How the Democrats sold out health care reform
Why backroom deals with the health insurance industry bosses could be called a genuine bipartisan effort.
August 18, 2009
THE RAUCOUS right-wing protesters who have stormed congressional town hall meetings have thrust the debate over health care reform into the 24-hour news cycle. As a result, the effort to overhaul the U.S.'s broken health care system has become bogged down in a surreal discussion about "death panels," forced euthanasia and Big Brother government.
In this respect, the town hall meetings have the feeling of a reality show being acted out far from where the real "debate" is. And that is in the back rooms of the White House and the Congress where health industry "stakeholders" are really shaping the policy.
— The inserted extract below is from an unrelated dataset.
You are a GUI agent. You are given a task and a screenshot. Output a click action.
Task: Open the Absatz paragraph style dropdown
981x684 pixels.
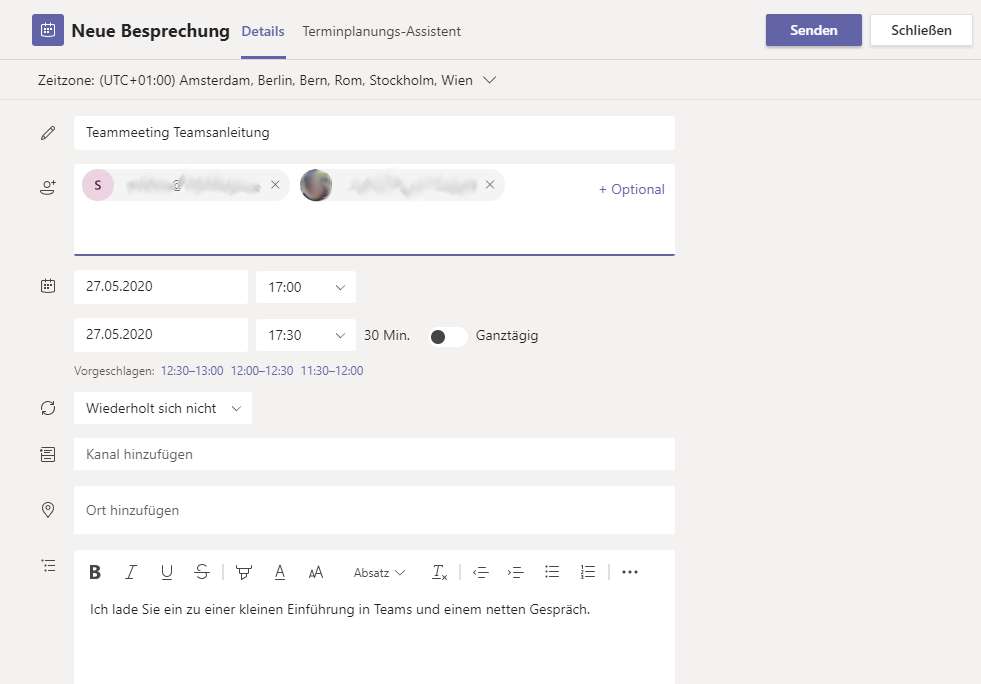[x=379, y=573]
To understand this, Chad Terhune and Keith Epstein's August 6 BusinessWeek cover story, "The Health Insurers Have Already Won," provides essential reading. In it, Terhune and Epstein describe how the major health insurance companies, such as UnitedHealth and Aetna, crafted a sophisticated and strategic approach to shape health care reform to their liking.
Oriented primarily on the so-called "Blue Dog" conservative Democrats, this strategy isn't simply based on the crude legalized bribery by which industry lobbies buy off politicians in exchange for campaign contributions.
In fact, the industry has used its power to provide expertise and research to congressional staffers to assure that it has a major role in determining the problems that health reform is meant to address and the solutions that are being proposed. Pro-industry research is driving the reform debate in Congress, and the end result will be a health care bill with an industry seal of approval on it.